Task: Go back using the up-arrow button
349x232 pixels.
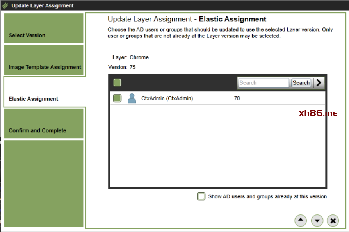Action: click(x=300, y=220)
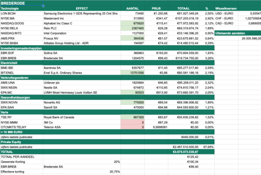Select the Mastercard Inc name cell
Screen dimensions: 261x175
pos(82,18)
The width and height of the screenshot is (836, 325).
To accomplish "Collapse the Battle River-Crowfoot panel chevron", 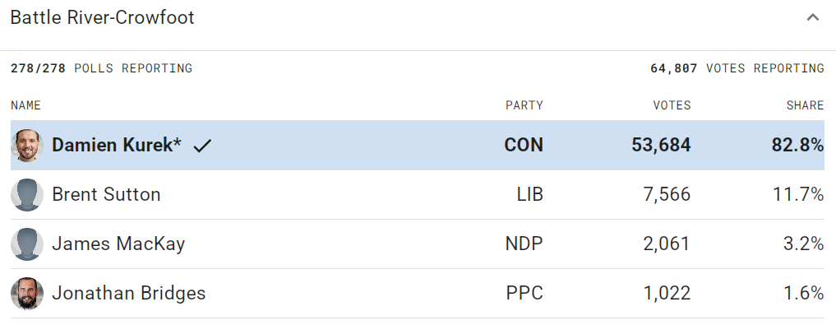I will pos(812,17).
──────────
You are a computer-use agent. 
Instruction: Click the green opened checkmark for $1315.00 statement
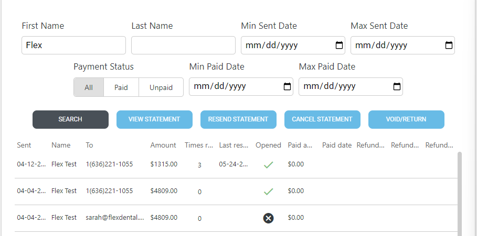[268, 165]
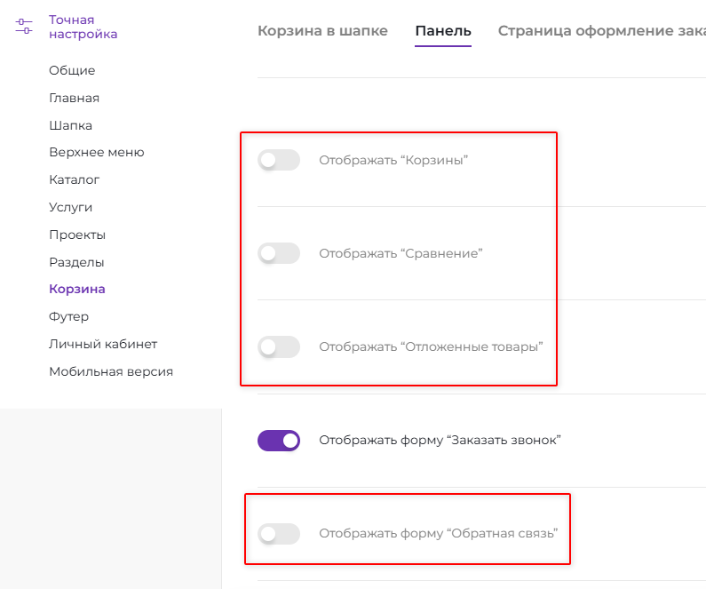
──────────
=== Description of the task ===
Copy out exactly the lines above beginning with the line that contains "Task: Go back using the up-arrow button" and finishing with the line that contains "The width and", including both; leave the pictures out.

=== Solved problem ===
Task: Go back using the up-arrow button
349x232 pixels.
Action: click(x=300, y=220)
Select the Mastercard Inc name cell
Screen dimensions: 261x175
pos(82,18)
The width and height of the screenshot is (836, 325).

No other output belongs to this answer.